Royal Geographical Society

Geographical Journal,   1894

[pp. 121-124]



CAPTAIN WIGGINS writes from Yeniseisk, Siberia, under date December 7th, 1893 :—

[page 121] I daresay you are wondering how we have succeeded in our attempt to reach this part of the world once more. Suffice it to say that we found the Kara Sea much the same as usual. During the latter part of August it was well free of ice; there was no difficulty in avoiding what ice there "was, and in reaching our port of destinalion, Golchika, in lat. 71° 40' N., at the entrance of this magnificent river. This is my fifth visit to this place, and the ninth voyage across the Kara Sea since our first successful attempt in 1874.

The most interesting fact connected with this memorable trip is that we have succeeded in convoying the first Russian Government vessels that have ever arrived on these waters. What is perhaps of more importance to the future of this country, Siberia, we" have (under private contract with the Russian Government) succeeded in landing the first section of rails for the construction of a Trans-Siberian Railway.
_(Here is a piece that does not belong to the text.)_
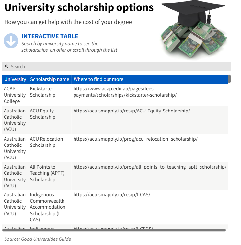Viewport: 241px width, 245px height.
Task: Click the blue down-arrow circle icon
Action: click(11, 41)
The Russian Government hearing of our proposed voyage with Mr. Popham in the Blencathra Arctic steam yacht, for the purpose of pleasure, and with the desire to assist Nansen with stores and coals across the Kara Sea, offered us the privilege of taking these first 1600 tons of rails. Though rather late in the season, we at once closed with the offer, and quickly despatched the Orestes, a large merchant steamer, to Vardö, where we were joined by two Government steamers and a large schooner barge, all for future use on this river. We also brought our own shallow-draught steam barge, now named the Minusinsk, and I am happy to say without any mishap. All these four riverine craft are now safely laid up in winter-quarters here. True, we have not managed to bring all the rails, owing to the wretched lighters that were sent down river to receive our cargo. They literally fell to pieces as we loaded them. A large portion of the rails now lies at Golchika, which must bo brought up river next summer. Another [page 122] portion—some 250 tons—had to return to Archangel in the Orestes, seeing that no other lighters could be obtained. Nevertheless we have landed here and at Krasnoyarsk, some 300 miles further up river, about three thousand rails; and had the river barges not failed us, we should have brought up the whole cargo with ease. As it is, we have once more proved to the world at large the feasibility of this north-east ocean route. That has been accomplished not merely by specially-prepared Arctic vessels, but by ordinary sea and riverine iron steamers, one a paddle, another a screw barge, and an ordinary schooner barge, the latter being towed, of course. True, the Arctic yacht Blencathra accompanied us, but, as I have always found it, the Kara Sea ice was no hindrance to the safe progress of the other ordinary steamers. With ease and pleasure we ran these and the huge Orestes up to Golchika, demonstrating that the largest of our merchant steamers can trade to these parts. This vessel, and Mr. Popham's yacht Blencathra, arrived safely back at Archangel, where the Orestes discharged the balance of her rails, and loaded full cargo for a home port. All this should now surely prove the Kara Sea to be a commercial route.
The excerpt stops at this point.